** What is expected **
Reproduce the following material verbatim, preserving every line in its original order.
-- Begin --
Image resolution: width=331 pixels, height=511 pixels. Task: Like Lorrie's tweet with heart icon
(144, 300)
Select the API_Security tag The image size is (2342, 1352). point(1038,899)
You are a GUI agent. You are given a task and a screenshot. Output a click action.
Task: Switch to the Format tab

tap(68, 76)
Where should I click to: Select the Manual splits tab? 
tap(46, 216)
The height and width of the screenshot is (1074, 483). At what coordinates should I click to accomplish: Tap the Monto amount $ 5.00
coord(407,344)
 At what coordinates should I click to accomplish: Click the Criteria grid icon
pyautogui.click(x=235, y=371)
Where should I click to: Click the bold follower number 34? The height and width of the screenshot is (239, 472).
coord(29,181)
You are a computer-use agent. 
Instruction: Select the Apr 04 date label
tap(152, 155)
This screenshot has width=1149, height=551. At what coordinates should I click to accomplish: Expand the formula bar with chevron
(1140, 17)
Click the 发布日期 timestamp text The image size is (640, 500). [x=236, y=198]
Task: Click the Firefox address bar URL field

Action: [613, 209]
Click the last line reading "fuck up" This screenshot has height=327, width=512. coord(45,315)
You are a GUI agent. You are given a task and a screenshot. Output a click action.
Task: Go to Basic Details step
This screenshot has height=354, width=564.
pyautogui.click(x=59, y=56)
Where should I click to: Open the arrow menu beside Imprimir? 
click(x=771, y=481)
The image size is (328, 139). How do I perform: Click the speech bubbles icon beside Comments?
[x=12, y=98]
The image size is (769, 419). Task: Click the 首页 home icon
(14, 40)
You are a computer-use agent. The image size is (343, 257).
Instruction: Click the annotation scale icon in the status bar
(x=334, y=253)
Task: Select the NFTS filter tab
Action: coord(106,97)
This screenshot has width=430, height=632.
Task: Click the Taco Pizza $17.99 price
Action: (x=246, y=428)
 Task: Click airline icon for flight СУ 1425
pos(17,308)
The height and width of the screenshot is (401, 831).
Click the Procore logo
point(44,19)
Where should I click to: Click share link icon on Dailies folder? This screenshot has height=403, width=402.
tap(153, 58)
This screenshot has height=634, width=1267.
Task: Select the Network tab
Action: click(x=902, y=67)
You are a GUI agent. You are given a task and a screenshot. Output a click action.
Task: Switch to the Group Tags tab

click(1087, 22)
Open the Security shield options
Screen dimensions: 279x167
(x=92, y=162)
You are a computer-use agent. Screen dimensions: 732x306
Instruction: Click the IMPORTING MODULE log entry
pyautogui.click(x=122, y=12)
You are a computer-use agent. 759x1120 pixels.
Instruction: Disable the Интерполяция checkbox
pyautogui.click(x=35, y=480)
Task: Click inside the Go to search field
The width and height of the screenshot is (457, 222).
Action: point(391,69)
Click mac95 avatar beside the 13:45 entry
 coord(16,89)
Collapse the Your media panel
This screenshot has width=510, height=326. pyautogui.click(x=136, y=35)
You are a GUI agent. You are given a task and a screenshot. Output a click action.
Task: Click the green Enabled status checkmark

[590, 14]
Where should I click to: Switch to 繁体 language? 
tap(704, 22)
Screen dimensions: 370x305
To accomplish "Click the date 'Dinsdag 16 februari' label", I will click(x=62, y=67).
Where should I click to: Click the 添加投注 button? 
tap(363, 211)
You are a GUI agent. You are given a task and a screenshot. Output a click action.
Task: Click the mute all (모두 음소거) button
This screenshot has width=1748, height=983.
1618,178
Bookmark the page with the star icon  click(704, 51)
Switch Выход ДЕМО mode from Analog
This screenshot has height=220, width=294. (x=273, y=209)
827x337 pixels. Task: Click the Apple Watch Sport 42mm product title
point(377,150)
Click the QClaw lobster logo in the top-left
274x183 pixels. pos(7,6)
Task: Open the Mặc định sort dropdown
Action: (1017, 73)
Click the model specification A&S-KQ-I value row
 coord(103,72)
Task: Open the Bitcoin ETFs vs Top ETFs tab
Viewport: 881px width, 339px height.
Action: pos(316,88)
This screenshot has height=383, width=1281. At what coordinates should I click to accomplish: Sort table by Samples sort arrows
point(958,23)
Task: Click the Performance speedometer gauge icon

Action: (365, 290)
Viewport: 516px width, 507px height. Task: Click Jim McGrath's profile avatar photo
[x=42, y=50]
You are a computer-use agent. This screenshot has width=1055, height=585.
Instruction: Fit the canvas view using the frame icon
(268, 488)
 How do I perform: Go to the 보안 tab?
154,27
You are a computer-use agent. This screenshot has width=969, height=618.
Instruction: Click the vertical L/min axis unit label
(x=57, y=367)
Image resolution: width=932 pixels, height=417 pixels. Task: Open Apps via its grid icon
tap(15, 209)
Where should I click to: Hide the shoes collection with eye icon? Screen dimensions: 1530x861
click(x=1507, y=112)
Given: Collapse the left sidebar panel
-- End --
** Response for this exercise **
Image resolution: width=331 pixels, height=511 pixels. Task: Like Lorrie's tweet with heart icon
(144, 300)
Select the API_Security tag The image size is (2342, 1352). point(1038,899)
You are a GUI agent. You are given a task and a screenshot. Output a click action.
Task: Switch to the Format tab

tap(68, 76)
Where should I click to: Select the Manual splits tab? 
tap(46, 216)
The height and width of the screenshot is (1074, 483). At what coordinates should I click to accomplish: Tap the Monto amount $ 5.00
coord(407,344)
 At what coordinates should I click to accomplish: Click the Criteria grid icon
pyautogui.click(x=235, y=371)
Where should I click to: Click the bold follower number 34? The height and width of the screenshot is (239, 472).
coord(29,181)
You are a computer-use agent. 
Instruction: Select the Apr 04 date label
tap(152, 155)
This screenshot has width=1149, height=551. At what coordinates should I click to accomplish: Expand the formula bar with chevron
(1140, 17)
Click the 发布日期 timestamp text The image size is (640, 500). [x=236, y=198]
Task: Click the Firefox address bar URL field

Action: [613, 209]
Click the last line reading "fuck up" This screenshot has height=327, width=512. coord(45,315)
You are a GUI agent. You are given a task and a screenshot. Output a click action.
Task: Go to Basic Details step
This screenshot has height=354, width=564.
pyautogui.click(x=59, y=56)
Where should I click to: Open the arrow menu beside Imprimir? 
click(x=771, y=481)
The image size is (328, 139). How do I perform: Click the speech bubbles icon beside Comments?
[x=12, y=98]
The image size is (769, 419). Task: Click the 首页 home icon
(14, 40)
You are a computer-use agent. The image size is (343, 257).
Instruction: Click the annotation scale icon in the status bar
(x=334, y=253)
Task: Select the NFTS filter tab
Action: coord(106,97)
This screenshot has width=430, height=632.
Task: Click the Taco Pizza $17.99 price
Action: (x=246, y=428)
 Task: Click airline icon for flight СУ 1425
pos(17,308)
The height and width of the screenshot is (401, 831).
Click the Procore logo
point(44,19)
Where should I click to: Click share link icon on Dailies folder? This screenshot has height=403, width=402.
tap(153, 58)
This screenshot has height=634, width=1267.
Task: Select the Network tab
Action: click(x=902, y=67)
You are a GUI agent. You are given a task and a screenshot. Output a click action.
Task: Switch to the Group Tags tab

click(1087, 22)
Open the Security shield options
Screen dimensions: 279x167
(x=92, y=162)
You are a computer-use agent. Screen dimensions: 732x306
Instruction: Click the IMPORTING MODULE log entry
pyautogui.click(x=122, y=12)
You are a computer-use agent. 759x1120 pixels.
Instruction: Disable the Интерполяция checkbox
pyautogui.click(x=35, y=480)
Task: Click inside the Go to search field
The width and height of the screenshot is (457, 222).
Action: point(391,69)
Click mac95 avatar beside the 13:45 entry
 coord(16,89)
Collapse the Your media panel
This screenshot has width=510, height=326. pyautogui.click(x=136, y=35)
You are a GUI agent. You are given a task and a screenshot. Output a click action.
Task: Click the green Enabled status checkmark

[590, 14]
Where should I click to: Switch to 繁体 language? 
tap(704, 22)
Screen dimensions: 370x305
To accomplish "Click the date 'Dinsdag 16 februari' label", I will click(x=62, y=67).
Where should I click to: Click the 添加投注 button? 
tap(363, 211)
You are a GUI agent. You are given a task and a screenshot. Output a click action.
Task: Click the mute all (모두 음소거) button
This screenshot has width=1748, height=983.
1618,178
Bookmark the page with the star icon  click(704, 51)
Switch Выход ДЕМО mode from Analog
This screenshot has height=220, width=294. (x=273, y=209)
827x337 pixels. Task: Click the Apple Watch Sport 42mm product title
point(377,150)
Click the QClaw lobster logo in the top-left
274x183 pixels. pos(7,6)
Task: Open the Mặc định sort dropdown
Action: (1017, 73)
Click the model specification A&S-KQ-I value row
 coord(103,72)
Task: Open the Bitcoin ETFs vs Top ETFs tab
Viewport: 881px width, 339px height.
Action: pos(316,88)
This screenshot has height=383, width=1281. At what coordinates should I click to accomplish: Sort table by Samples sort arrows
point(958,23)
Task: Click the Performance speedometer gauge icon

Action: (365, 290)
Viewport: 516px width, 507px height. Task: Click Jim McGrath's profile avatar photo
[x=42, y=50]
You are a computer-use agent. This screenshot has width=1055, height=585.
Instruction: Fit the canvas view using the frame icon
(268, 488)
 How do I perform: Go to the 보안 tab?
154,27
You are a computer-use agent. This screenshot has width=969, height=618.
Instruction: Click the vertical L/min axis unit label
(x=57, y=367)
Image resolution: width=932 pixels, height=417 pixels. Task: Open Apps via its grid icon
tap(15, 209)
Where should I click to: Hide the shoes collection with eye icon? Screen dimensions: 1530x861
click(x=1507, y=112)
Given: Collapse the left sidebar panel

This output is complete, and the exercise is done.